### What is expected
Every entry should be given again exactly, with nothing dropped.

● ● ●

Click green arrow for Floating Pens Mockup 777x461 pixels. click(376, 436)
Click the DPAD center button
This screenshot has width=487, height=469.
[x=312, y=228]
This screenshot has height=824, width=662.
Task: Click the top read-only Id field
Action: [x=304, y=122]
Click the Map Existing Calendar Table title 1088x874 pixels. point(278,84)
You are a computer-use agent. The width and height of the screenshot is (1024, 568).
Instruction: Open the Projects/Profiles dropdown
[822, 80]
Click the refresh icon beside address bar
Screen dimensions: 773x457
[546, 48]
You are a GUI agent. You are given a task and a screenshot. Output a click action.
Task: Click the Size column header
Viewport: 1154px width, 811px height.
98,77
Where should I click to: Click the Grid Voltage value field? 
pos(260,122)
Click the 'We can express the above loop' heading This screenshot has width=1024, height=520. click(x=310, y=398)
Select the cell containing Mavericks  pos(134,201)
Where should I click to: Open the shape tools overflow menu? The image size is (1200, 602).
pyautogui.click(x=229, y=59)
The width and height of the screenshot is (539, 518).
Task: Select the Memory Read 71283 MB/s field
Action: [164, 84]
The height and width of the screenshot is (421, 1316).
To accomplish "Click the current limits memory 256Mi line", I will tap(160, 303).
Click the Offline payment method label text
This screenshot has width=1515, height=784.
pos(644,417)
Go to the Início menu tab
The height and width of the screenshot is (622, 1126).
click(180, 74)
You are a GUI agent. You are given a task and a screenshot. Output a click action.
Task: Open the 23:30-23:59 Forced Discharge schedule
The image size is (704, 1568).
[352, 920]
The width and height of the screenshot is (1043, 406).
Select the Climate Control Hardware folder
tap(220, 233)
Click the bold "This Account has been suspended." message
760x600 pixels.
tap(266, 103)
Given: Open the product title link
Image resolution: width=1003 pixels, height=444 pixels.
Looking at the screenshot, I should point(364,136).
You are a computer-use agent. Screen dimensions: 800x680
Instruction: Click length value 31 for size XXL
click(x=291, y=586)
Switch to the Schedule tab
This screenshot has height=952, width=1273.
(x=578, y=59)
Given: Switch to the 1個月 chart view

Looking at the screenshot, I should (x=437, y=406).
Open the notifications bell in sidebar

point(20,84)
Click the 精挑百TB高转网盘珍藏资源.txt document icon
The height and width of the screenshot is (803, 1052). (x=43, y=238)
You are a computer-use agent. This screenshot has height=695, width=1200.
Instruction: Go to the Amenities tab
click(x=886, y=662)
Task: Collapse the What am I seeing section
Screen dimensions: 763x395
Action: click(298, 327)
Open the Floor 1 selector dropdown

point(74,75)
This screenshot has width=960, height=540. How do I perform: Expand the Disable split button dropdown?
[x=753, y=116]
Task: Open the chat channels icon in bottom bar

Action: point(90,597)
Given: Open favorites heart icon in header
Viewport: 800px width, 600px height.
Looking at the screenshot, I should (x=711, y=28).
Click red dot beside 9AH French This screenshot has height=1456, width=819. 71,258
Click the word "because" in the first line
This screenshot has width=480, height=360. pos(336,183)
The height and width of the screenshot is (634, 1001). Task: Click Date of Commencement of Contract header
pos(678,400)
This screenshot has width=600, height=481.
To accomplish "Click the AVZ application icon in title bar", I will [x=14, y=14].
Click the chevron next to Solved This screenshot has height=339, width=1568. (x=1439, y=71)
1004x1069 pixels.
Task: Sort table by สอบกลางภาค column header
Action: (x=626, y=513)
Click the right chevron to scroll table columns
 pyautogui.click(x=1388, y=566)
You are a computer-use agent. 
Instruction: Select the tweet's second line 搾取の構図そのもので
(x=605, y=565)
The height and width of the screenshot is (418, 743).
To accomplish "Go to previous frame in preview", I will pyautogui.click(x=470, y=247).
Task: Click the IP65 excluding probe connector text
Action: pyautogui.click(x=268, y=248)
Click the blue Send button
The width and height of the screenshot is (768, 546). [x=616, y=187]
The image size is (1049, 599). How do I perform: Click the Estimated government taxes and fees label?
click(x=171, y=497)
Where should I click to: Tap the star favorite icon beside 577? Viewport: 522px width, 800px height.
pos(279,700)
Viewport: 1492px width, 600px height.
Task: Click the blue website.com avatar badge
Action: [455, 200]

● ● ●

### Exercise output
Click green arrow for Floating Pens Mockup 777x461 pixels. click(376, 436)
Click the DPAD center button
This screenshot has width=487, height=469.
[x=312, y=228]
This screenshot has height=824, width=662.
Task: Click the top read-only Id field
Action: [x=304, y=122]
Click the Map Existing Calendar Table title 1088x874 pixels. point(278,84)
You are a computer-use agent. The width and height of the screenshot is (1024, 568).
Instruction: Open the Projects/Profiles dropdown
[822, 80]
Click the refresh icon beside address bar
Screen dimensions: 773x457
[546, 48]
You are a GUI agent. You are given a task and a screenshot. Output a click action.
Task: Click the Size column header
Viewport: 1154px width, 811px height.
98,77
Where should I click to: Click the Grid Voltage value field? 
pos(260,122)
Click the 'We can express the above loop' heading This screenshot has width=1024, height=520. click(x=310, y=398)
Select the cell containing Mavericks  pos(134,201)
Where should I click to: Open the shape tools overflow menu? The image size is (1200, 602).
pyautogui.click(x=229, y=59)
The width and height of the screenshot is (539, 518).
Task: Select the Memory Read 71283 MB/s field
Action: [164, 84]
The height and width of the screenshot is (421, 1316).
To accomplish "Click the current limits memory 256Mi line", I will tap(160, 303).
Click the Offline payment method label text
This screenshot has width=1515, height=784.
pos(644,417)
Go to the Início menu tab
The height and width of the screenshot is (622, 1126).
click(180, 74)
You are a GUI agent. You are given a task and a screenshot. Output a click action.
Task: Open the 23:30-23:59 Forced Discharge schedule
The image size is (704, 1568).
[352, 920]
The width and height of the screenshot is (1043, 406).
Select the Climate Control Hardware folder
tap(220, 233)
Click the bold "This Account has been suspended." message
760x600 pixels.
tap(266, 103)
Given: Open the product title link
Image resolution: width=1003 pixels, height=444 pixels.
Looking at the screenshot, I should point(364,136).
You are a computer-use agent. Screen dimensions: 800x680
Instruction: Click length value 31 for size XXL
click(x=291, y=586)
Switch to the Schedule tab
This screenshot has height=952, width=1273.
(x=578, y=59)
Given: Switch to the 1個月 chart view

Looking at the screenshot, I should (x=437, y=406).
Open the notifications bell in sidebar

point(20,84)
Click the 精挑百TB高转网盘珍藏资源.txt document icon
The height and width of the screenshot is (803, 1052). (x=43, y=238)
You are a computer-use agent. This screenshot has height=695, width=1200.
Instruction: Go to the Amenities tab
click(x=886, y=662)
Task: Collapse the What am I seeing section
Screen dimensions: 763x395
Action: click(298, 327)
Open the Floor 1 selector dropdown

point(74,75)
This screenshot has width=960, height=540. How do I perform: Expand the Disable split button dropdown?
[x=753, y=116]
Task: Open the chat channels icon in bottom bar

Action: point(90,597)
Given: Open favorites heart icon in header
Viewport: 800px width, 600px height.
Looking at the screenshot, I should (x=711, y=28).
Click red dot beside 9AH French This screenshot has height=1456, width=819. 71,258
Click the word "because" in the first line
This screenshot has width=480, height=360. pos(336,183)
The height and width of the screenshot is (634, 1001). Task: Click Date of Commencement of Contract header
pos(678,400)
This screenshot has width=600, height=481.
To accomplish "Click the AVZ application icon in title bar", I will [x=14, y=14].
Click the chevron next to Solved This screenshot has height=339, width=1568. (x=1439, y=71)
1004x1069 pixels.
Task: Sort table by สอบกลางภาค column header
Action: (x=626, y=513)
Click the right chevron to scroll table columns
 pyautogui.click(x=1388, y=566)
You are a computer-use agent. 
Instruction: Select the tweet's second line 搾取の構図そのもので
(x=605, y=565)
The height and width of the screenshot is (418, 743).
To accomplish "Go to previous frame in preview", I will pyautogui.click(x=470, y=247).
Task: Click the IP65 excluding probe connector text
Action: pyautogui.click(x=268, y=248)
Click the blue Send button
The width and height of the screenshot is (768, 546). [x=616, y=187]
The image size is (1049, 599). How do I perform: Click the Estimated government taxes and fees label?
click(x=171, y=497)
Where should I click to: Tap the star favorite icon beside 577? Viewport: 522px width, 800px height.
pos(279,700)
Viewport: 1492px width, 600px height.
Task: Click the blue website.com avatar badge
Action: [455, 200]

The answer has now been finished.